For over ten years, I have not allowed myself to use a machine for anything serious until I know that all of its installed memory has passed a rigorous memory test (1-2 overnight runs) with memtest86 or, more recently, memtest86+.
This policy paid off in 2007 when I bought two pairs of differently-branded 1 GB DIMMs with which to build a new workstation. Both pairs failed because one module of each contained hardware faults. I sent the whole lot back for replacement, and the replacements were fine.
About 18 months ago I started discussing all this with a friend; he wasn’t very convinced that it was a real problem, mainly because he hadn’t fully realised that all data transfers in a machine, even between files on the same local disk, have to go through main memory, and that this necessarily involves lots of copying.
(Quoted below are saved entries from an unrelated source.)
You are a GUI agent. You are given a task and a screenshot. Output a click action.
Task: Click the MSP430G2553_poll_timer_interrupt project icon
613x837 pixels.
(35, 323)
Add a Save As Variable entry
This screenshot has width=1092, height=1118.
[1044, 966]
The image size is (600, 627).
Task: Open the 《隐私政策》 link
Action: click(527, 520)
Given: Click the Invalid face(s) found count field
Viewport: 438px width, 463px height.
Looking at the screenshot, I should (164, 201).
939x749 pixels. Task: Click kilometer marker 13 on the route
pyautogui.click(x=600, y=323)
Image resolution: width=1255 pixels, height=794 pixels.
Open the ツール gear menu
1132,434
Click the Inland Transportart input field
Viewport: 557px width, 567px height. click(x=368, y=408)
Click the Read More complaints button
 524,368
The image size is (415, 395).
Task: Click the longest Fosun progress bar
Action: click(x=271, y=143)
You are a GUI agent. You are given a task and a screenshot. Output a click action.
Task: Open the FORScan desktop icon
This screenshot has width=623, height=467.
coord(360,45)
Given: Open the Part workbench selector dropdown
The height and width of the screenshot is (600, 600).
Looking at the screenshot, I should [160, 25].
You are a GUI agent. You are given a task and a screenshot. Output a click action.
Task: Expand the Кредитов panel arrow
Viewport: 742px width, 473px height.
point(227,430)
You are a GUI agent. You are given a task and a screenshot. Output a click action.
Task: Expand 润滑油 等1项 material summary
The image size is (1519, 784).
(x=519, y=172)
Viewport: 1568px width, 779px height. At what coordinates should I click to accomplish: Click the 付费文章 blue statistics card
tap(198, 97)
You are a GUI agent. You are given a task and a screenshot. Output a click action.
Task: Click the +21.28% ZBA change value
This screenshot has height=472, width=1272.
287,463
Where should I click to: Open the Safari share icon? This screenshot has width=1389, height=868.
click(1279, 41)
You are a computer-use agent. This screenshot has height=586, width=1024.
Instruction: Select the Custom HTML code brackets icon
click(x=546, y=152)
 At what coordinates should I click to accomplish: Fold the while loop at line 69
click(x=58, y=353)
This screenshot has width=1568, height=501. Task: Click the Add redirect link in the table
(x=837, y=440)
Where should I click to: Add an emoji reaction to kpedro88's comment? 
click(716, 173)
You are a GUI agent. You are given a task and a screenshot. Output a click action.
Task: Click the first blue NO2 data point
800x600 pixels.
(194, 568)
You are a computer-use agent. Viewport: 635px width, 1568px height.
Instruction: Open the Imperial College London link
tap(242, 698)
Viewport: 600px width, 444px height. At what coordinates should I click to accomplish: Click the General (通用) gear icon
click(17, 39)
Once I pointed this out, he understood my point that no computer with suspect memory can be trusted to handle data you care about.
We worked through the job of testing all his computers – several Macs and one Linux machine. Most of them were fine, but his MacBook Air fairly exploded with errors. The machine was nearly out of warranty, and the memory was built into the motherboard rather than slotted, so there was some concern that the expense of solving the problem would lead to Apple’s trying to weasel out of it, but Apple came through for him and replaced the motherboard. The replacement was fine.
Mention RAM errors to the average techie and you’ll hear the old chestnut about cosmic rays permanently damaging memory cells. In my experience, this is a load of hogwash, as is the general idea of age-related RAM degradation; the biggest problem with RAM is simply bad quality control.
If RAM does deteriorate with time, I’ve never seen it happen; I re-run my memory tests every year or three, and I’ve never once seen a good module go bad. One possible explanation is that the kind of RAM that does this is actually inferior to begin with – owing to bad fabrication tolerances – and would fail a proper test even in a new state, whereas RAM that survives such testing tends to stay good.
In any case, since I began my policy of putting new/untested modules through their paces, I’ve never had a repeat of the corrupted-archive incident.